The money in question wasn’t anonymous, for parties PACs and super PACs must report their donors, but set that aside. Let’s also set aside the fact that Ossoff led outside spending during the runoff, between the April 18 jungle primary and the June 20 finale. Let us charitably also set aside the fact that the Democrat’s opinion is self-serving hypocrisy.

Instead, let’s focus on the more important fact that Americans have a constitutional right to express themselves on political issues and that in the modern world this expression takes the form of mass media campaigns. Democrats seem unanimously to disagree with this right.

Ever since they were toppled from power in Washington in the early 1990s after nearly two generations of near hegemony, Democrats have been trying to limit free political speech by regulating the tools of its delivery.

In response to the Supreme Court’s repeatedly vindicating this treasured First Amendment right, not just with Citizens United but also by striking down key parts of the McCain-Feingold campaign finance law in earlier decisions, Senate Democrats voted in 2014 to weaken the First Amendment guarantee of free political speech. The constitutional amendment that every single Democrat present on the floor voted to pass would have explicitly empowered both Congress and state legislatures to pass laws abridging the freedom of political speech for the first time in this nation’s history.

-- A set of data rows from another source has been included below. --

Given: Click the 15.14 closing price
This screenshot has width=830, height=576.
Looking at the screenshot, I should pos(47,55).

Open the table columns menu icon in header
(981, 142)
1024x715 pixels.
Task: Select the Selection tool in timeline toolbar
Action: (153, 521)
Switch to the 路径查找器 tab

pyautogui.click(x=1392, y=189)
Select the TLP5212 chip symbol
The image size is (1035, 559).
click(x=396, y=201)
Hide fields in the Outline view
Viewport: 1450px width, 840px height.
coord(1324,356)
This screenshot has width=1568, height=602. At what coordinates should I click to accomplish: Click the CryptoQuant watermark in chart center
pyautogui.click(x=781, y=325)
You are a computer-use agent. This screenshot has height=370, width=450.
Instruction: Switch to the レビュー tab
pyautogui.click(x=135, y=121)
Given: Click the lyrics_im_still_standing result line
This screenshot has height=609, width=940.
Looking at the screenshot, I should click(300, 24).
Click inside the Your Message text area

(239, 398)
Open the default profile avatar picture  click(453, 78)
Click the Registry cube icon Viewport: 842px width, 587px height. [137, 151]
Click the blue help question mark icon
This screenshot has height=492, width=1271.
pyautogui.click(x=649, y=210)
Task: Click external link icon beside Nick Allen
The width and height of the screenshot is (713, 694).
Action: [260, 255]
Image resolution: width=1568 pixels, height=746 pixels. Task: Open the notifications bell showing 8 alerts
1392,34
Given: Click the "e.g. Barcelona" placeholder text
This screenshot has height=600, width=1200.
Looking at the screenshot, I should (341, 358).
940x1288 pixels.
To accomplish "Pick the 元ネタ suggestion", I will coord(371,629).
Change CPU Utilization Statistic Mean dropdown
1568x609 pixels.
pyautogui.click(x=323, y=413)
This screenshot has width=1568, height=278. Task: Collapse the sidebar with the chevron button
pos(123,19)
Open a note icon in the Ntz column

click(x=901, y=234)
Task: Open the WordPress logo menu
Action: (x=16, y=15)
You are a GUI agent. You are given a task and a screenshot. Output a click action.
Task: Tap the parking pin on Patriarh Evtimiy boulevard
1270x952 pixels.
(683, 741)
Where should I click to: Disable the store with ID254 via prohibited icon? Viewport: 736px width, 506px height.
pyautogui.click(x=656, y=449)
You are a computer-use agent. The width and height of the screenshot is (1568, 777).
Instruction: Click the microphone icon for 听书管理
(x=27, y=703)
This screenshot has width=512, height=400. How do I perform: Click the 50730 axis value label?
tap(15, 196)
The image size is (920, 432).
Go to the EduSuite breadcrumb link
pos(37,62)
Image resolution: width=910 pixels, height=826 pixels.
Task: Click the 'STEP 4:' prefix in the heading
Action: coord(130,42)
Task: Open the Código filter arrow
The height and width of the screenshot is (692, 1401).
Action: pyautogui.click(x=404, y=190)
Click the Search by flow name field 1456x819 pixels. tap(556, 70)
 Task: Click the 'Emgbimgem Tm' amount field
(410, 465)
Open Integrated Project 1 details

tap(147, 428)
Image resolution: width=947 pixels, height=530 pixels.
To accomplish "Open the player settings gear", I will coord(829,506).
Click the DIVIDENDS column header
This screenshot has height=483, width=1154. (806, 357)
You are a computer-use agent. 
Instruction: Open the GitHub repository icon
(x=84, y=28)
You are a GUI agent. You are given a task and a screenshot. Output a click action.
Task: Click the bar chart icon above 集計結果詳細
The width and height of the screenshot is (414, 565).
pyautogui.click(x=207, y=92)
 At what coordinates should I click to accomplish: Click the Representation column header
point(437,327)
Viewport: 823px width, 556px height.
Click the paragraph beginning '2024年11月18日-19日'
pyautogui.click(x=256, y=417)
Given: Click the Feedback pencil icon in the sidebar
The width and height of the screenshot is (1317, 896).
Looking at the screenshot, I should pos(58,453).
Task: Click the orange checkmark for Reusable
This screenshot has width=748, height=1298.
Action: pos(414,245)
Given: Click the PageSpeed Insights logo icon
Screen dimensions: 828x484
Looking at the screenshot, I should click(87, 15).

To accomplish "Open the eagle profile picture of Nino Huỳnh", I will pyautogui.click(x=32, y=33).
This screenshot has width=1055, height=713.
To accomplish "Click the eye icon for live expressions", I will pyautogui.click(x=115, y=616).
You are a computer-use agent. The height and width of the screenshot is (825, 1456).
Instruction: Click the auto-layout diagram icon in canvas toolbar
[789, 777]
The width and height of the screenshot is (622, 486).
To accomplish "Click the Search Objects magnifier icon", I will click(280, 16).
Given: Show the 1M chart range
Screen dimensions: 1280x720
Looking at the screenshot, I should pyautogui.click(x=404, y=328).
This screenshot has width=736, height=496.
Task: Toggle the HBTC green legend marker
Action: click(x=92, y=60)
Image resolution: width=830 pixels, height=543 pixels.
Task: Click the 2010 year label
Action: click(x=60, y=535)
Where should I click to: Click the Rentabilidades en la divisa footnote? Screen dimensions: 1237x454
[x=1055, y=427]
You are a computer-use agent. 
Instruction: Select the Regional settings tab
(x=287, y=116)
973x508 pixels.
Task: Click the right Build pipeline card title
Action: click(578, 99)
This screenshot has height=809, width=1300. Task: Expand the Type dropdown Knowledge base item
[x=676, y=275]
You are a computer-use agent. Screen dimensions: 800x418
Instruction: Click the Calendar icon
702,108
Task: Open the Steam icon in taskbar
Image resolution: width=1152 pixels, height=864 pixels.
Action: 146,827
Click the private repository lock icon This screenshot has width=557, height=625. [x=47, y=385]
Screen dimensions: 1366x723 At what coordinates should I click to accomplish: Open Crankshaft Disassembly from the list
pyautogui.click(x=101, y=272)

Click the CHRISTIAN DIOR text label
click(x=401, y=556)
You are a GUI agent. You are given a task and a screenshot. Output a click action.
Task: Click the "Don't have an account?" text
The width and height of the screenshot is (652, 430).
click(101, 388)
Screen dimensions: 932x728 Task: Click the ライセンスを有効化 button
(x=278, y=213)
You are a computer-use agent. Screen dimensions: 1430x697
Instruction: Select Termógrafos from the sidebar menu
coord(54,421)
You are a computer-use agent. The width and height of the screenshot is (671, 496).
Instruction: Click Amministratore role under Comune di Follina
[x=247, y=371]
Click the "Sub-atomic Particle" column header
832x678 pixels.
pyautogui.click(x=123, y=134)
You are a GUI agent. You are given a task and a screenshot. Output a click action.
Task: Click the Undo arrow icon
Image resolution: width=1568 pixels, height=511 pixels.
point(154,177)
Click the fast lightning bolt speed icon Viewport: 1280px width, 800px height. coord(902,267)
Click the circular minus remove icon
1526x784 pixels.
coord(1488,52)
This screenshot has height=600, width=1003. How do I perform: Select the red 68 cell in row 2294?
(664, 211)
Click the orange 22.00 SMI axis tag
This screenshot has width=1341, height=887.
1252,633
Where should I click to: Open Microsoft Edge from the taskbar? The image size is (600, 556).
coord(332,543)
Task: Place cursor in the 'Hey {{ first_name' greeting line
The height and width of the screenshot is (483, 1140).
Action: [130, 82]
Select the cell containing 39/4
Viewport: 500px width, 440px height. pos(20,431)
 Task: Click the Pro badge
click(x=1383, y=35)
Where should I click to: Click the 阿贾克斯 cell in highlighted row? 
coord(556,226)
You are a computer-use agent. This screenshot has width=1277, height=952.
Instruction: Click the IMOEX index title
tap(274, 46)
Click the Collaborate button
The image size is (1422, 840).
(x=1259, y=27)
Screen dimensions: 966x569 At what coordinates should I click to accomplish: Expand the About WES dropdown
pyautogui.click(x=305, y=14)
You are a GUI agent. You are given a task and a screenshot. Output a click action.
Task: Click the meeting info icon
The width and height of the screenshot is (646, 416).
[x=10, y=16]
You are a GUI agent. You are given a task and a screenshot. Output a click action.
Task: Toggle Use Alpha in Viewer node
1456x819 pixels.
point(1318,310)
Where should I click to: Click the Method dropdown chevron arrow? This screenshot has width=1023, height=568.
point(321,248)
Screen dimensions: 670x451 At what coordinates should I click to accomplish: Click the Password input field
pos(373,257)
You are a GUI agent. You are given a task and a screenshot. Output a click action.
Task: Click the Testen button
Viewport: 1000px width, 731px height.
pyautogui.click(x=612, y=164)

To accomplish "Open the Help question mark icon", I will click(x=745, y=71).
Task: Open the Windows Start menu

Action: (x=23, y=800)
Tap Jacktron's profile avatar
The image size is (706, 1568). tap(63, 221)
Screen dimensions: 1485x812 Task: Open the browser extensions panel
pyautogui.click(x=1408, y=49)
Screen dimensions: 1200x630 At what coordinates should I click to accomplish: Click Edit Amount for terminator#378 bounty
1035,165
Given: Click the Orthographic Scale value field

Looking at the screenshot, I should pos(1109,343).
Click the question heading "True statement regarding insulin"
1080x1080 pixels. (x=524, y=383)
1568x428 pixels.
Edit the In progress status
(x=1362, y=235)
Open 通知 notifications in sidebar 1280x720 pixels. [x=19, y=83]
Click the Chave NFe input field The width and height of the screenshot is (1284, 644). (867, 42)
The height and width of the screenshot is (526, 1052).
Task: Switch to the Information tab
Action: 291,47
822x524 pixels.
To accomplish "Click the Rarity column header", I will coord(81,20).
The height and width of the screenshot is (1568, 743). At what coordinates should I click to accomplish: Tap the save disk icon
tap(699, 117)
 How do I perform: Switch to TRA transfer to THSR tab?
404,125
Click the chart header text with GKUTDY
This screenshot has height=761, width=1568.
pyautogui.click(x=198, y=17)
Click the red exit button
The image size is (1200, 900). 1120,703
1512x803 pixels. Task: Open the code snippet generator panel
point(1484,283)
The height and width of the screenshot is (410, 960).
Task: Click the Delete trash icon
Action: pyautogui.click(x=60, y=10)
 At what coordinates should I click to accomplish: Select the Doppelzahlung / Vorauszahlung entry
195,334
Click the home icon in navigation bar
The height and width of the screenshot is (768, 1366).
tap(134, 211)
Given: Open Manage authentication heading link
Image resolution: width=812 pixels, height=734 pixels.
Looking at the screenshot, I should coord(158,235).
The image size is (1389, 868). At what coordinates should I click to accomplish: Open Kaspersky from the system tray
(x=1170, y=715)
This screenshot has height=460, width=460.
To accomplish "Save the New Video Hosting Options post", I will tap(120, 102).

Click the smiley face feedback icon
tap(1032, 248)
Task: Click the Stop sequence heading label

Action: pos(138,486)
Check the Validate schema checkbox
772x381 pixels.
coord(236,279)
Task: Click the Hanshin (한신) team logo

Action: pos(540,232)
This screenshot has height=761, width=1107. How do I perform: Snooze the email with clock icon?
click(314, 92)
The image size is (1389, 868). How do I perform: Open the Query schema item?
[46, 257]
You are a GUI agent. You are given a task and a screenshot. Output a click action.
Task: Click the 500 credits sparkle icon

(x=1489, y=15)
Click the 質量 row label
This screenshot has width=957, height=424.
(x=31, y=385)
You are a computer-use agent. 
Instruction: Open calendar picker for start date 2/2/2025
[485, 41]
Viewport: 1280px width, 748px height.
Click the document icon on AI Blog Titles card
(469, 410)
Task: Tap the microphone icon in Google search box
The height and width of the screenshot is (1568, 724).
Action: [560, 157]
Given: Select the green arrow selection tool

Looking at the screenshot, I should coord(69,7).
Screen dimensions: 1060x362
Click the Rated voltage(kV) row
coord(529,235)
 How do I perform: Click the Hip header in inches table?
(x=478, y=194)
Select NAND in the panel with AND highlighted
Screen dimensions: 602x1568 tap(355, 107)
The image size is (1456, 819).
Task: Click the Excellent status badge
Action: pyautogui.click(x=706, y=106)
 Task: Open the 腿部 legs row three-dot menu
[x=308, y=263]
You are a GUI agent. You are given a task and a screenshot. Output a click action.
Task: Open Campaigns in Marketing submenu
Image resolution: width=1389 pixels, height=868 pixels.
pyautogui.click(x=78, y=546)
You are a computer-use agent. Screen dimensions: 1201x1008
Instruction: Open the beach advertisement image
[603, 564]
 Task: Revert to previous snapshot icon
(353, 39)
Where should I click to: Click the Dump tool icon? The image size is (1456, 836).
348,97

Last year, Democratic Federal Election Commissioners went even further in their war on the First Amendment by attacking the freedom of the press, again in the name of campaign finance regulation. They tried unsuccessfully to prevent newspapers with more than 5 percent foreign ownership (this would include The New York Times) to endorse candidates.

They also tried to punish Fox News for its editorial decision about how to stage a summer 2015 GOP primary debate. At issue was the network’s last-minute choice to hold a separate “undercard” debate for minor candidates, in order to avoid an unwatchable forum that included 16 or 17 candidates on the same stage. FEC Democrats tried to construe this editorial decision as an illegal in-kind corporate campaign contribution to the candidates who participated.

These efforts show that the party of the Left represents a clear and present danger to the First Amendment. It is the equivalent in government, but an even greater threat than the hecklers’ veto over conservative speakers now being exercised by radical leftists at college campuses around the country.

The increasing hostility of leftists and their party toward the First Amendment may not have played a large role in the Democrats’ several recent losses. But it is misplaced in any event. As various and ideologically diverse large-dollar donors have learned the hard way — everyone from Sheldon Adelson to Tom Steyer — one cannot just buy elections, hard as one tries.

More importantly, the loss of an election is no excuse for limiting others’ constitutional rights, no matter how worthy of office the deluded young Ossoff believes himself to be.